Hitler, mungkin bagi diri dan pengikutnya merasa sebagai orang merdeka hingga dengan leluasa ia membantai lebih dari enam juta orang Yahudi. Abu Bakar al Baghdadi dengan ISIS-nya membantai sadis kelompok-kelompok yang berbeda dengannya, merasa merdeka dan bebas. Atau para Zionis Israel yang membombardir jalur Gaza yang sedang mempertontonkan kehebatannya. Mereka merasa bebas dan merdeka dari tekanan dunia internasional dengan dalil membalas serangan milisi Hamas. Sepintas mungkin iya, mereka tampak mempunyai kuasa, kekuatan dan kebebasan. Namun, bukankah sebenarnya mereka sedang mempertontonkan diri sebagai budak-budak nafsu? Nafsu menaklukan dan membunuh yang bersumber dari dendam dan kebencian! Mustahil sebuah komunitas dapat sungguh-sungguh mengalami kemerdekaan tanpa setiap pribadi dalam kelompok berusaha untuk tidak dikuasai oleh keserakahan, kerakusan, dendam kesumat dan kebencian.

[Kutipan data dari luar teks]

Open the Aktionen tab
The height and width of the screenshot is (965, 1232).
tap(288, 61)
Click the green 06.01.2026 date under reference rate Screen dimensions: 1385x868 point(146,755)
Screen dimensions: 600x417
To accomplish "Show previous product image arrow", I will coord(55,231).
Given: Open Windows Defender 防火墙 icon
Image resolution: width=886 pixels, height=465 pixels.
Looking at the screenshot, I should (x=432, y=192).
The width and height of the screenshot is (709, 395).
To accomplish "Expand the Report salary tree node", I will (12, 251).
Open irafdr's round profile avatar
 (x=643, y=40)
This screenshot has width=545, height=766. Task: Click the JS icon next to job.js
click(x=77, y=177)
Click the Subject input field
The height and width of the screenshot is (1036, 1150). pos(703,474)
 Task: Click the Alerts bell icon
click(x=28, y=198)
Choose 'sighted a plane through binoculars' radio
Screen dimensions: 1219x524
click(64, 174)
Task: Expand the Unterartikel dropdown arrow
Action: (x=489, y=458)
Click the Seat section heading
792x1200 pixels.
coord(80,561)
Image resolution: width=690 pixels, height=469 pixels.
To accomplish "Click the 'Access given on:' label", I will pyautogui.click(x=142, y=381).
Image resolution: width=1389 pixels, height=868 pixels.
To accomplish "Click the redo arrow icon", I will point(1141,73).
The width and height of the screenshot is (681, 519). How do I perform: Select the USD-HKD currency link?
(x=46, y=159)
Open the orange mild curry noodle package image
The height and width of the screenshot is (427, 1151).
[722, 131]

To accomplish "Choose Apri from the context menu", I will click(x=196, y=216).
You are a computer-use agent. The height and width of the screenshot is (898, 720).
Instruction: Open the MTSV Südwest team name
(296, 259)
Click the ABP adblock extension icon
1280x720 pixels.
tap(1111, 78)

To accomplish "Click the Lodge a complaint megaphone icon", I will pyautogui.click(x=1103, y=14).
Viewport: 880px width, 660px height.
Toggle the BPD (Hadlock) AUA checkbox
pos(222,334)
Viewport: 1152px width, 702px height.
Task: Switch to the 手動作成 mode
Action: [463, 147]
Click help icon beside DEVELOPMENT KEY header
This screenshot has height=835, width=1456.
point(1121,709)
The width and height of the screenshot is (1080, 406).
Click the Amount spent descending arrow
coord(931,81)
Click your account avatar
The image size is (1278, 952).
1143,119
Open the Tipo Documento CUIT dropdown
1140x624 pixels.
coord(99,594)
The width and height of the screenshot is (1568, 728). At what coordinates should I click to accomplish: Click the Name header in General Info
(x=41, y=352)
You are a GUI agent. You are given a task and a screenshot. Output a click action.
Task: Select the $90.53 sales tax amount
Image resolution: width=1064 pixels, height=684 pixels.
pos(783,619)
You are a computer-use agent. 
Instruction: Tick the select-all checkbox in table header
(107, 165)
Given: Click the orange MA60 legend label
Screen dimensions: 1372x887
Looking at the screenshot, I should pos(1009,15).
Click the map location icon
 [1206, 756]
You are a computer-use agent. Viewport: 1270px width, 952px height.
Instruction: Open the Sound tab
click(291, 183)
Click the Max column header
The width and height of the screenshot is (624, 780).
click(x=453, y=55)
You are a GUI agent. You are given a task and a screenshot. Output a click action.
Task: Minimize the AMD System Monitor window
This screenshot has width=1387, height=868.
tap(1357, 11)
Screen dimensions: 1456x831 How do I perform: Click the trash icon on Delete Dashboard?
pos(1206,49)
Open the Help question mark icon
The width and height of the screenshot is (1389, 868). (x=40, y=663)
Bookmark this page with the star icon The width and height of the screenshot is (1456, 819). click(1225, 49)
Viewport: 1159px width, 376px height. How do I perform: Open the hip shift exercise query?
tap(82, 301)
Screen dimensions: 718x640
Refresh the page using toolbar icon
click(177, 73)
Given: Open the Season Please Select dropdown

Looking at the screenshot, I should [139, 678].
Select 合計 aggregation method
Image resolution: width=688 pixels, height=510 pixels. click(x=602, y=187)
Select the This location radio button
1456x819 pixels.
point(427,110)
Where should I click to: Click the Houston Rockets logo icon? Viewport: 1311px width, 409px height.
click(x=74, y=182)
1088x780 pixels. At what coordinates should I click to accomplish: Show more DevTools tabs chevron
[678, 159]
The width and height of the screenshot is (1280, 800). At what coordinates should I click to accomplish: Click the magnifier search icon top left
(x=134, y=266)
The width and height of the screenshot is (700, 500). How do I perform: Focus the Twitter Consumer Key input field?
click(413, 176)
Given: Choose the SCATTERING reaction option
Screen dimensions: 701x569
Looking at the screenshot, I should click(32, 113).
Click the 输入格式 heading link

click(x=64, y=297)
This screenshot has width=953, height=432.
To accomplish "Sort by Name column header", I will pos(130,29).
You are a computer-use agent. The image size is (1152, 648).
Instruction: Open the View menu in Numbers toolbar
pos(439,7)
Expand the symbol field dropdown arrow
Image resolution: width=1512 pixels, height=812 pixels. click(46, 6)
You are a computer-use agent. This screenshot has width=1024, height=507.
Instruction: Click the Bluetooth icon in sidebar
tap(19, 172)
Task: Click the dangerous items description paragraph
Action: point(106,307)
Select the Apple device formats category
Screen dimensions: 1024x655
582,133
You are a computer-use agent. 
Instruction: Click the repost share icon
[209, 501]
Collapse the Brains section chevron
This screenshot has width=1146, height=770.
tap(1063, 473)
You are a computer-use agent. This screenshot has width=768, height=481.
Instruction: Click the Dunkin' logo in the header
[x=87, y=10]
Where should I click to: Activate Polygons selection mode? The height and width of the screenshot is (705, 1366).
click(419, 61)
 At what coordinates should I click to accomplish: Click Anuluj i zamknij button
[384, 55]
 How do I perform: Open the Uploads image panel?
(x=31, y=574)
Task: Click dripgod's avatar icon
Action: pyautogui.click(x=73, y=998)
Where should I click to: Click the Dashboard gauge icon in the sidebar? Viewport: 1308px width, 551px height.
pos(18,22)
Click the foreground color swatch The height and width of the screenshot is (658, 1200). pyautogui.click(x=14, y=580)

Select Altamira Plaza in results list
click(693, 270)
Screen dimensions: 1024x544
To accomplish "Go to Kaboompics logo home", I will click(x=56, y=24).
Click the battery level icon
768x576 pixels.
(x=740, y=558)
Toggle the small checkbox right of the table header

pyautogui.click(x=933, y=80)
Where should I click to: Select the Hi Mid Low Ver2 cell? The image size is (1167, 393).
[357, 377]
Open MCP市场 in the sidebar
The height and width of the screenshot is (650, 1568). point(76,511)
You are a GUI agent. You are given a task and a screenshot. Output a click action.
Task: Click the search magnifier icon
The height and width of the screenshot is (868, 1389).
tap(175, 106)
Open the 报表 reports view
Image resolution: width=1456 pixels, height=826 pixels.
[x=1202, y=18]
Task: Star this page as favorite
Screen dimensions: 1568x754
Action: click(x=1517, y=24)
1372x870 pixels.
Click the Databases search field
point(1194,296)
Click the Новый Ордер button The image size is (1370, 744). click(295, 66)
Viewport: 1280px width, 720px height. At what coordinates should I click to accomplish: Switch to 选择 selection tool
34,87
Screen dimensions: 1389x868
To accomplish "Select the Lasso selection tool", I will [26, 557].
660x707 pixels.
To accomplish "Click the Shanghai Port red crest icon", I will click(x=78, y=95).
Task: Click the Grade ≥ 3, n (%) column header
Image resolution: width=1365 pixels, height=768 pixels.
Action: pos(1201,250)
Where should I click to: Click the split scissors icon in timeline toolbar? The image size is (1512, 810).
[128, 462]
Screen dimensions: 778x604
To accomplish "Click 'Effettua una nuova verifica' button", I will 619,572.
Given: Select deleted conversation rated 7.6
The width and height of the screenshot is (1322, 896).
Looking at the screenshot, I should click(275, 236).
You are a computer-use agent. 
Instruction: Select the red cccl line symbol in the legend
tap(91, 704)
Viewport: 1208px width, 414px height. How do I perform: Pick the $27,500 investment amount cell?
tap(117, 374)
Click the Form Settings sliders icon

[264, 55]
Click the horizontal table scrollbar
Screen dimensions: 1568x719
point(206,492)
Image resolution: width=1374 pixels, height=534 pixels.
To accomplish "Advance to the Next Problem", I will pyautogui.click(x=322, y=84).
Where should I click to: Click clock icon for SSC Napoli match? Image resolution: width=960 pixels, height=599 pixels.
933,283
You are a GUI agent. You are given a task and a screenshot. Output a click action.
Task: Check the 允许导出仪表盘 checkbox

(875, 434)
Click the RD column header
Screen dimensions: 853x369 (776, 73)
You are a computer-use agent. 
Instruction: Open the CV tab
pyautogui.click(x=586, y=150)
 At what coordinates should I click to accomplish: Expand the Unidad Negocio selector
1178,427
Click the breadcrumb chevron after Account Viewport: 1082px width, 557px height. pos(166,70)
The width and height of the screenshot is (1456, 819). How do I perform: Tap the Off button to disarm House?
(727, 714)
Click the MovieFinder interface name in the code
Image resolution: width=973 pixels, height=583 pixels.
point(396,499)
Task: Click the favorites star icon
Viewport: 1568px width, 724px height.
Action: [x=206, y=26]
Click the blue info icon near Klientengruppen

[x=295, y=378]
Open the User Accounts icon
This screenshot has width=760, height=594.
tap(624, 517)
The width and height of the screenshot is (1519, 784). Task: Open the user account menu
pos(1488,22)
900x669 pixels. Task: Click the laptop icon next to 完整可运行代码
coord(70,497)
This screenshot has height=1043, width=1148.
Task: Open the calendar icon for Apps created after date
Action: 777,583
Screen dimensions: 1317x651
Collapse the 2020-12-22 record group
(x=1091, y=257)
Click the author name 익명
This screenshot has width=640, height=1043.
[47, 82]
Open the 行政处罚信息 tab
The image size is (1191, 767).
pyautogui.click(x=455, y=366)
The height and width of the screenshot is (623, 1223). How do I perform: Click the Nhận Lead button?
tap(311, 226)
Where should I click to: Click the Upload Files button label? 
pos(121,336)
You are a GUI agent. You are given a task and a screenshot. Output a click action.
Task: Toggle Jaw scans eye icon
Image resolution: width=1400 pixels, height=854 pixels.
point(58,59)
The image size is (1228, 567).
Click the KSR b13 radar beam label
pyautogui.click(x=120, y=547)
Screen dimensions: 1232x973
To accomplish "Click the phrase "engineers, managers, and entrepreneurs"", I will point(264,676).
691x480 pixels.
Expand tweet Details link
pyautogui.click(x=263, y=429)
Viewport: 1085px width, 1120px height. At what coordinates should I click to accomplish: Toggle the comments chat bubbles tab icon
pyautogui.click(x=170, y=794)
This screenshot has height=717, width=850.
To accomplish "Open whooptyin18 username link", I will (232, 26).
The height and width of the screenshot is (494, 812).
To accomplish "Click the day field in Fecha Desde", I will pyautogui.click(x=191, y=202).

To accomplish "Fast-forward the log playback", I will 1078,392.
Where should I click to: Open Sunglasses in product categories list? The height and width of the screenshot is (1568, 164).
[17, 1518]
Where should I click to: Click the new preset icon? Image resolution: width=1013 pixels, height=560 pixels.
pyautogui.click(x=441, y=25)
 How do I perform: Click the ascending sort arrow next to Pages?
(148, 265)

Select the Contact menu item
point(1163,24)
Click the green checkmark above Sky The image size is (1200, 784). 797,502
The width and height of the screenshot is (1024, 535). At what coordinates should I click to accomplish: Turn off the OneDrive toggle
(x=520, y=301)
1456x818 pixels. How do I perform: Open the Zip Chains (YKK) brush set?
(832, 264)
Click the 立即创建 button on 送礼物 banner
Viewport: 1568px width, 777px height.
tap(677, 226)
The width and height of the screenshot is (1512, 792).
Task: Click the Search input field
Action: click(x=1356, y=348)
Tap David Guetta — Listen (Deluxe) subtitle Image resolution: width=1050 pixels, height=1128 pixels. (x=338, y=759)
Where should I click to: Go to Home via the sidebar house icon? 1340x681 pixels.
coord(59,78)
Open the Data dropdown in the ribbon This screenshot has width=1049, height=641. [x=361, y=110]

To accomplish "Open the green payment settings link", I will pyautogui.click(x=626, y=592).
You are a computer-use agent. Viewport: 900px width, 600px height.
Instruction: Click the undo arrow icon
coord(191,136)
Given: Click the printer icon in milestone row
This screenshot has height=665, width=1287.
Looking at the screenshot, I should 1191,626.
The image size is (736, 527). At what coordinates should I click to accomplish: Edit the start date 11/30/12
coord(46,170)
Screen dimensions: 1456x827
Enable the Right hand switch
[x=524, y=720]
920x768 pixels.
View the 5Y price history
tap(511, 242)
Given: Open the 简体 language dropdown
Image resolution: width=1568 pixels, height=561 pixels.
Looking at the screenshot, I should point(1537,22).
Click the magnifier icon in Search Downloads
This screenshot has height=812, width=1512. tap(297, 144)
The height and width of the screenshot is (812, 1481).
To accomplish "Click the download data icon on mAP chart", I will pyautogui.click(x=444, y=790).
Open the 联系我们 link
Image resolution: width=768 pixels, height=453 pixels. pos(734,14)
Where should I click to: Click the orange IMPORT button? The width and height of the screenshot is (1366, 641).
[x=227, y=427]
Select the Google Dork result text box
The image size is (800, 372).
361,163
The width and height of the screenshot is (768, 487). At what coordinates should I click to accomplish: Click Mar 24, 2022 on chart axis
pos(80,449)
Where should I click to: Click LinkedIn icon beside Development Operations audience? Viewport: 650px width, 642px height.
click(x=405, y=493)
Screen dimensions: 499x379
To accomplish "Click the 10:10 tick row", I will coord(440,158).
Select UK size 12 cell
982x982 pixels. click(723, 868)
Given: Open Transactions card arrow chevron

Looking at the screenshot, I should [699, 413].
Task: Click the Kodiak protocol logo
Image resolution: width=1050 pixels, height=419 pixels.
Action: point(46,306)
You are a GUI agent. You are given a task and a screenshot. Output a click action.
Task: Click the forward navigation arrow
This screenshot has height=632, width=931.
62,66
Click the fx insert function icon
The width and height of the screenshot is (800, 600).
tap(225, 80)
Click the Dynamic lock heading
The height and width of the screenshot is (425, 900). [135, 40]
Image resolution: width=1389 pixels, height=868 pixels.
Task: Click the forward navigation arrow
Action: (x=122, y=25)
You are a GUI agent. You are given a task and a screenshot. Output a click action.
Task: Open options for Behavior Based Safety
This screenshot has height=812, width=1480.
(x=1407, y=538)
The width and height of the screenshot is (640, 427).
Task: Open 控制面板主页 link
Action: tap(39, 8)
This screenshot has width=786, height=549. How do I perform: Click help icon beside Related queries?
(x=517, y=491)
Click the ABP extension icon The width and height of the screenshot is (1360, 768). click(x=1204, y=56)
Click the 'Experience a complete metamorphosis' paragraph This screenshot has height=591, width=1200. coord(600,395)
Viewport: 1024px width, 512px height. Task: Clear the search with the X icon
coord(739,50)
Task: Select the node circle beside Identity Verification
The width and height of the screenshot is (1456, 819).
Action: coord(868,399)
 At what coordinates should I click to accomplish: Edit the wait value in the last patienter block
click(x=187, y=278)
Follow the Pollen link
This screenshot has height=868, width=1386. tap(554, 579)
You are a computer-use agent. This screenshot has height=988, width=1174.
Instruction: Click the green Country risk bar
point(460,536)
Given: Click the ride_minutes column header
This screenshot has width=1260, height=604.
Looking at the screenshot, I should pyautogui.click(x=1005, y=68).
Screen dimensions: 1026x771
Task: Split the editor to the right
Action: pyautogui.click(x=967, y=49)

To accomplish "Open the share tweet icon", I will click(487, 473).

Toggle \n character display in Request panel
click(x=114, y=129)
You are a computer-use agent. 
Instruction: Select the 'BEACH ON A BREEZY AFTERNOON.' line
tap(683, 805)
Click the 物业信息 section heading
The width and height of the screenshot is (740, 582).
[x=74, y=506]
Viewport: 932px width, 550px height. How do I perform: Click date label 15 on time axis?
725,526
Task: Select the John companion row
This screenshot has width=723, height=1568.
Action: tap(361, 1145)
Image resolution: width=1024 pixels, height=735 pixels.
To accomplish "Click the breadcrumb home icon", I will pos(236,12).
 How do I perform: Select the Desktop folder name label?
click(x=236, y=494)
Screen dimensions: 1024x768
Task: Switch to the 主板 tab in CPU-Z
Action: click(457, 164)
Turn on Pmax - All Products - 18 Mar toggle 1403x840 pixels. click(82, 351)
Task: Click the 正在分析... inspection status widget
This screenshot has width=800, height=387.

Merdeka itu persoalannya terletak jauh di kedalaman hati manusia. Setiap orang yang berhasil menjaga hatinya dari niatan tidak baik: keserakahan, kerakusan, dendam kesumat dan kebencian tetapi membiarkan diri disentuh oleh cinta kasih, itulah sebenarnya manusia merdeka. Yusuf anak Yakub adalah salah seorang manusia merdeka itu. Yusuf pernah diperlakukan sangat buruk bahkan biadab oleh kakak-kakaknya sekarang sedang berkuasa di Mesir. Ia berada “di atas angin” jika ingin melampiaskan dendam dan kebencian terhadap saudara-saudaranya itu. Saudara-saudara Yusuf kini “mengemis” makanan dan kehidupan. Namun, Yusuf tidak membiarkan dirinya dikuasai oleh kebencian dan dendam. Alih-alih membalas perlakuan buruk, Yusuf mempunyai cara pandang lain. Ia melihat dari sudut pandang rencana Allah, yakni memelihara kehidupan sebuah bangsa!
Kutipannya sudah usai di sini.